The U.N. report uses the term “tax” 312 times.
“When Hillary Clinton endorsed the soda tax it was news because she exposed her promise to never ever tax anyone who earned less than $250,000 as a lie,” said Grover Norquist, president of Americans for Tax Reform. “Now Hillary’s tax on middle income Americans is being embraced by the United Nations. If she’s elected, the U.N. will have a willing soda-tax-hike partner in Hillary Clinton.”
The World Health Organization is urging the whole world to cut back on sugar, limiting added sugars to no more than 10 percent of daily calorie intake.
The World Health Organization report said that to address the improvement of the world’s diet and to prevent lifestyle diseases, such as obesity and diabetes, "The evidence was strongest and most consistent for the effectiveness of sugar-sweetened beverage taxes in the range of 20-50% in reducing consumption." The director of WHO's Department for the Prevention of Noncommunicable Diseases, Dr. Douglas Bettcher, said that "consumption of free sugars, including products like sugary drinks, is a major factor in the global increase of people suffering from obesity and diabetes." Taxing sugary drinks, he said, governments “can reduce suffering and save lives,” as well as cut healthcare costs and increase revenues to invest in health services.

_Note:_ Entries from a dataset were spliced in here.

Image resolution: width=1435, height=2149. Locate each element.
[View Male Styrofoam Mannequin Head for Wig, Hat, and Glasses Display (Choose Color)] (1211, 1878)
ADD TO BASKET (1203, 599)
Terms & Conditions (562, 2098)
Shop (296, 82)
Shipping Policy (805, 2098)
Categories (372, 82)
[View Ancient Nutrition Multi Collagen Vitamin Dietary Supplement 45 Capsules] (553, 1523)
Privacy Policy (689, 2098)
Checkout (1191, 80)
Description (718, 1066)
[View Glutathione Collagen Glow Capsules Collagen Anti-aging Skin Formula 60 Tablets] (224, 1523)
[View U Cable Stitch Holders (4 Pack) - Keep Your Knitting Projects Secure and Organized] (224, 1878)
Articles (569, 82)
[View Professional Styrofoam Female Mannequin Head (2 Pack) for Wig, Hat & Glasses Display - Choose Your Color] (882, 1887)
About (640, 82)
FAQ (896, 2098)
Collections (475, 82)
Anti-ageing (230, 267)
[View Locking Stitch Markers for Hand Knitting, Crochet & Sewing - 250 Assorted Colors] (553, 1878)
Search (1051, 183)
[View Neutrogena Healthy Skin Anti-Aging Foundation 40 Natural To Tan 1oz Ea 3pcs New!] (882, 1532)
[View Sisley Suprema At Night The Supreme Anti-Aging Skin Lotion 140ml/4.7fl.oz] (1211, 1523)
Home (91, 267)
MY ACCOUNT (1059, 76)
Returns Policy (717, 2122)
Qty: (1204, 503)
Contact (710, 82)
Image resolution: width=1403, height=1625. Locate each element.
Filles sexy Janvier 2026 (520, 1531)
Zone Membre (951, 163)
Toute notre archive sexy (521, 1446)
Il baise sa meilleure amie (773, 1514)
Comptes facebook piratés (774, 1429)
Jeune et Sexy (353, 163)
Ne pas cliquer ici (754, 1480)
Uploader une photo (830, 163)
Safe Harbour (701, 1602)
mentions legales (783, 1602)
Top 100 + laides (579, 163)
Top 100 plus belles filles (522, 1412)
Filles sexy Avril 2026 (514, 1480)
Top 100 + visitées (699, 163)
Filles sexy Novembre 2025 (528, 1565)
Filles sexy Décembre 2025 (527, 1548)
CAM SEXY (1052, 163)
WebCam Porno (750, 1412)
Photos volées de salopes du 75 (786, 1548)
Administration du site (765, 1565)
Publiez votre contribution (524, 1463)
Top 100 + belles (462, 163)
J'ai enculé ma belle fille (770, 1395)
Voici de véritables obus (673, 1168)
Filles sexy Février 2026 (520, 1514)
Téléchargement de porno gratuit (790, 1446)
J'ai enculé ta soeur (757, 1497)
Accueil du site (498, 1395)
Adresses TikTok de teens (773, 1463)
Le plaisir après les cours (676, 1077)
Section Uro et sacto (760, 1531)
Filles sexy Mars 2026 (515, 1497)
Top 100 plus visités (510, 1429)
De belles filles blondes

The International Council of Beverages Associations, which represents soda companies and other beverage-makers, stated in a press release, "We strongly disagree with the committee's recommendation to tax beverages, as it is an unproven idea that has not been shown to improve public health based on global experiences to date."
Earlier this year, Philadelphia passed a tax on sweetened soft drinks this year, while Mexico saw a decline in the consumption of sugary drinks ever since it passed a tax in 2014. Similar measures are on the ballot this year in California and Colorado.
Among the other tax proposals associated with Clinton is a tax on firearms. In 2015, she said, "I'm all for that."